Wer unsere Winterprognose gelesen hatte, konnte es erahnen: Überraschungen sind in diesem Winter jederzeit möglich, egal in welche Richtung. Die Monatsprognose für den Januar war denn auch entsprechend vorsichtig formuliert und auf die zahlreichen Unsicherheiten wurde hingewiesen, die fast durchgängig zu kalte Modellierung des Gesamtmonats im Alpenraum in Zweifel gezogen. So kam es denn auch: Trotz winterlicher Phase vom 8. bis 21. Januar drehte die Bilanz am Ende doch wieder ins Plus, teils sogar deutlich. Auch in diesem Monat konnten etliche Stationen Januar-Rekorde vermelden, so am 24. Januar – in die warme Richtung versteht sich von selbst. Zwei Beispiele: Imst in Tirol (773 m) 17.9 °C (Messbeginn 1939), Zermatt (1638 m) 13.4 °C (Messbeginn 1959). Auf der anderen Seite ist das Unterschreiten von -25 Grad in unseren Tiefkühlern der Hochtäler (La Brévine, Samedan, Buffalora) inzwischen eine Nachrichtenmeldung wert… In den 80er-Jahren hätte man darüber milde gelächelt.

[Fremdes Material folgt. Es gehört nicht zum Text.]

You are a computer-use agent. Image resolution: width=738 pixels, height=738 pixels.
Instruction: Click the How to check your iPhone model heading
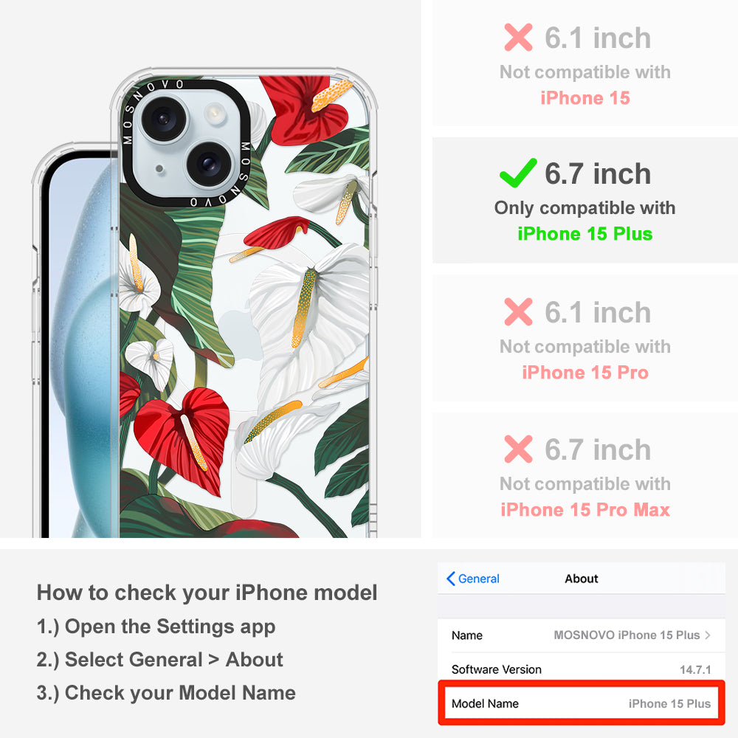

Die fotometeo.ch/orniwetter.info-Langfristprognose für den Januar, erstellt am 1. Januar, lautete wie folgt:
Der neueste CFS-Lauf sieht eine markante positive Druckanomalie, die sich über den gesamten Norden von Grönland bis Sibirien erstreckt, das Zentrum soll sich über dem Nordmeer vor der norwegischen Küste befinden. Diese Anomalie weitet sich südwärts über Westeuropa nach Tunesien aus, was der von den meisten aktuellen Mittelfristmodellen gerechneten Südostverlagerung des blockierenden Hochs zur Monatsmitte entspricht. Ob sich in der Folge der Block über dem Atlantik erneuert oder die Westströmung wieder in Gang kommt, ist derzeit noch völlig offen. Über Osteuropa wird eine negative Druckanomalie gerechnet, sie wird für die Nordlage ab dem 7. Januar verantwortlich sein. Weitere Wetterlagen die mit am Tisch sitzen: Zu Beginn südliche Westlage, nach der Nordlage in Richtung Monatsmitte entweder Hoch Mitteleuropa oder antizyklonale Nord- bis Nordwestlagen. Eine Erneuerung des Atlantikblocks könnte auch Ost- bis Nordostlagen zur Folge haben, die mögliche Westlage wurde bereits angesprochen. Also genau das eingangs erwähnte Chaos, man darf gespannt sein…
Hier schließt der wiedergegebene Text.